Flow cytometry datasets consisting of peripheral blood and bone marrow samples for the evaluation of explainable artificial intelligence methods

Data Brief. 2022 Jun 17:43:108382. doi: 10.1016/j.dib.2022.108382. eCollection 2022 Aug.

Abstract

Three different Flow Cytometry datasets consisting of diagnostic samples of either peripheral blood (pB) or bone marrow (BM) from patients without any sign of bone marrow disease at two different health care centers are provided. In Flow Cytometry, each cell rapidly passes through a laser beam one by one, and two light scatter, and eight surface parameters of more than 100.000 cells are measured per sample of each patient. The technology swiftly characterizes cells of the immune system at the single-cell level based on antigens presented on the cell surface that are targeted by a set of fluorochrome-conjugated antibodies. The first dataset consists of N=14 sample files measured in Marburg and the second dataset of N=44 data files measured in Dresden, of which half are BM samples and half are pB samples.
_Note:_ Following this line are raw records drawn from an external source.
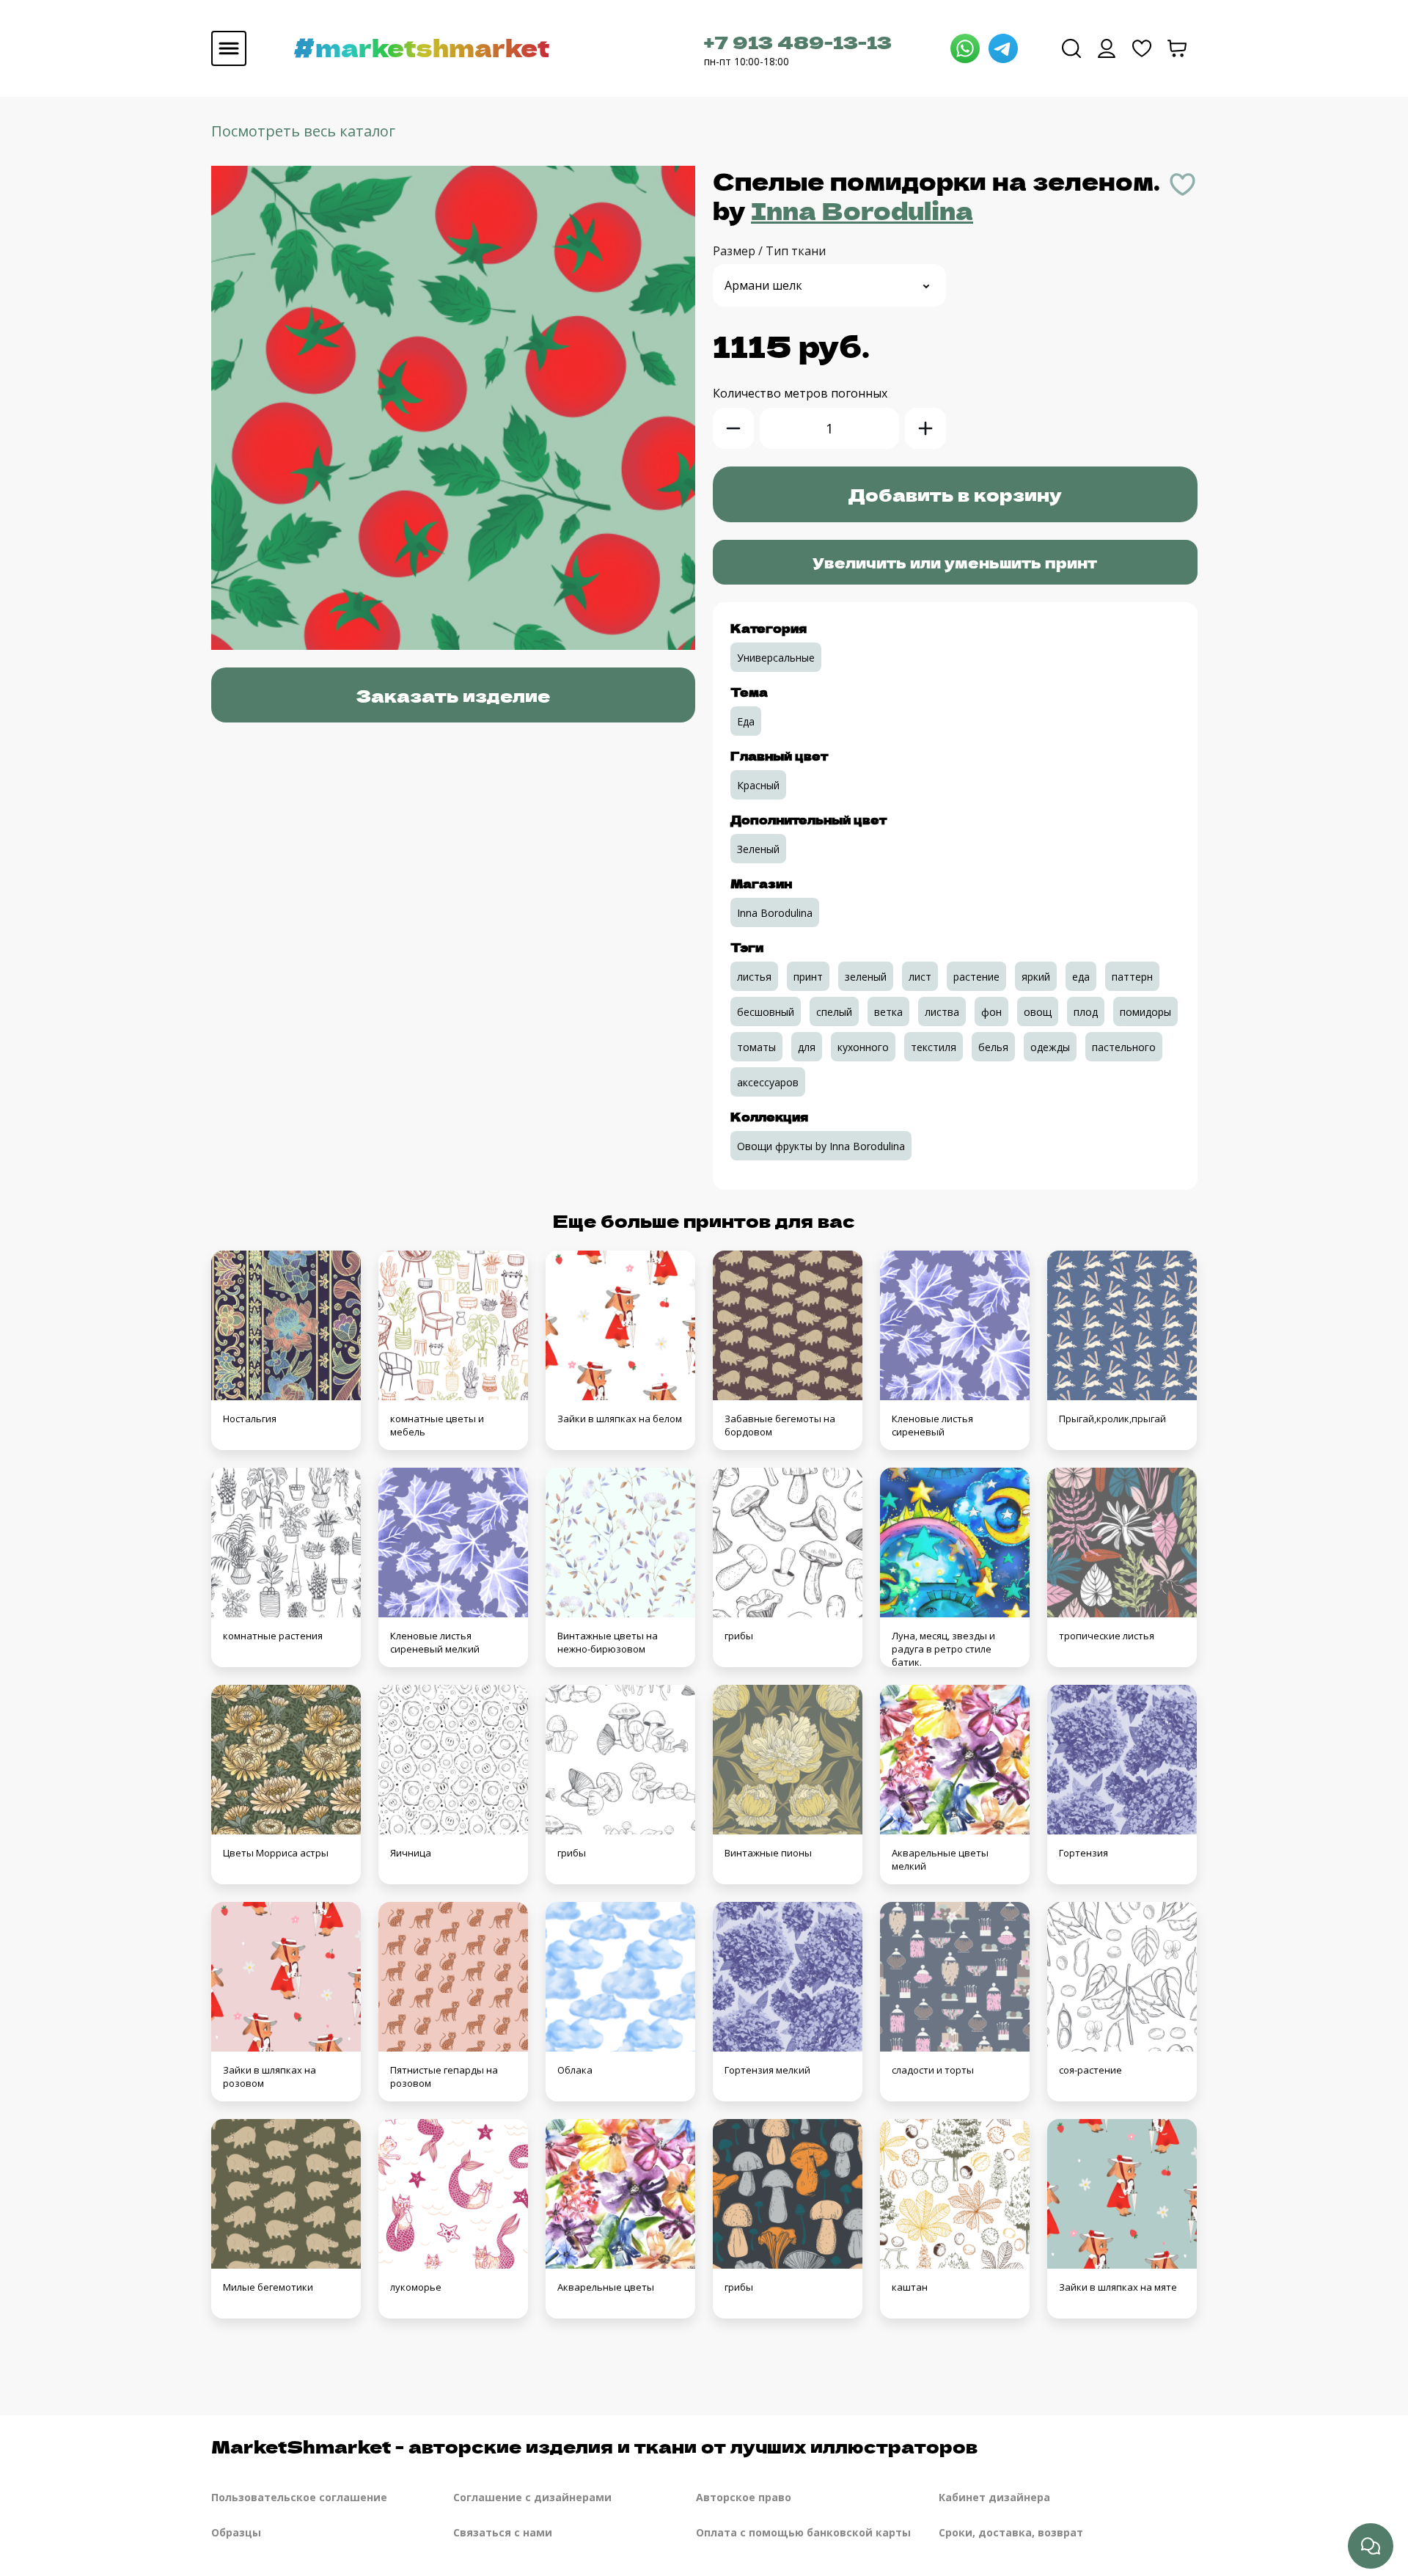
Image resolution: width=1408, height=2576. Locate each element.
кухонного (863, 1047)
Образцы (236, 2532)
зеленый (866, 977)
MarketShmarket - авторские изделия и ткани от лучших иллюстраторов (594, 2446)
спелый (834, 1012)
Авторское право (743, 2497)
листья (754, 977)
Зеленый (758, 849)
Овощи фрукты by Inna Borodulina (821, 1146)
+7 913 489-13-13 (798, 41)
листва (942, 1012)
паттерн (1132, 977)
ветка (888, 1012)
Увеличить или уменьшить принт (955, 562)
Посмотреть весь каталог (303, 131)
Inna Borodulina (862, 210)
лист (920, 977)
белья (993, 1047)
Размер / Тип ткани (769, 251)
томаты (756, 1047)
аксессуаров (768, 1082)
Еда (746, 721)
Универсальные (776, 658)
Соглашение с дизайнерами (532, 2497)
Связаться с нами (502, 2532)
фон (991, 1012)
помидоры (1145, 1012)
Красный (758, 785)
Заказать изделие (453, 695)
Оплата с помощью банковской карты (803, 2532)
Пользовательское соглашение (299, 2497)
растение (976, 977)
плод (1086, 1012)
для (806, 1047)
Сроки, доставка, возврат (1011, 2532)
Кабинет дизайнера (994, 2497)
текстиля (933, 1047)
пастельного (1124, 1047)
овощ (1038, 1012)
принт (808, 977)
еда (1081, 977)
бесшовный (765, 1012)
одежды (1050, 1047)
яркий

The third dataset contains N=25 healthy bone marrow samples and N=25 leukemia bone marrow samples measured in Marburg. The data has been scaled to log between zero and six and used to identify cell populations that are simultaneously meaningful to the clinician and relevant to the distinction of pB vs BM, and BM vs leukemia. Explainable artificial intelligence methods should distinguish these samples and provide meaningful explanations for the classification without taking more than several hours to compute their results. The data described in this article are available in Mendeley Data [1].

Keywords: Benchmarking; Cell populations; Explainable artificial intelligence; Flow cytometry; Human blood; Human bone marrow; Immunophenotyping; Interpretable machine learning.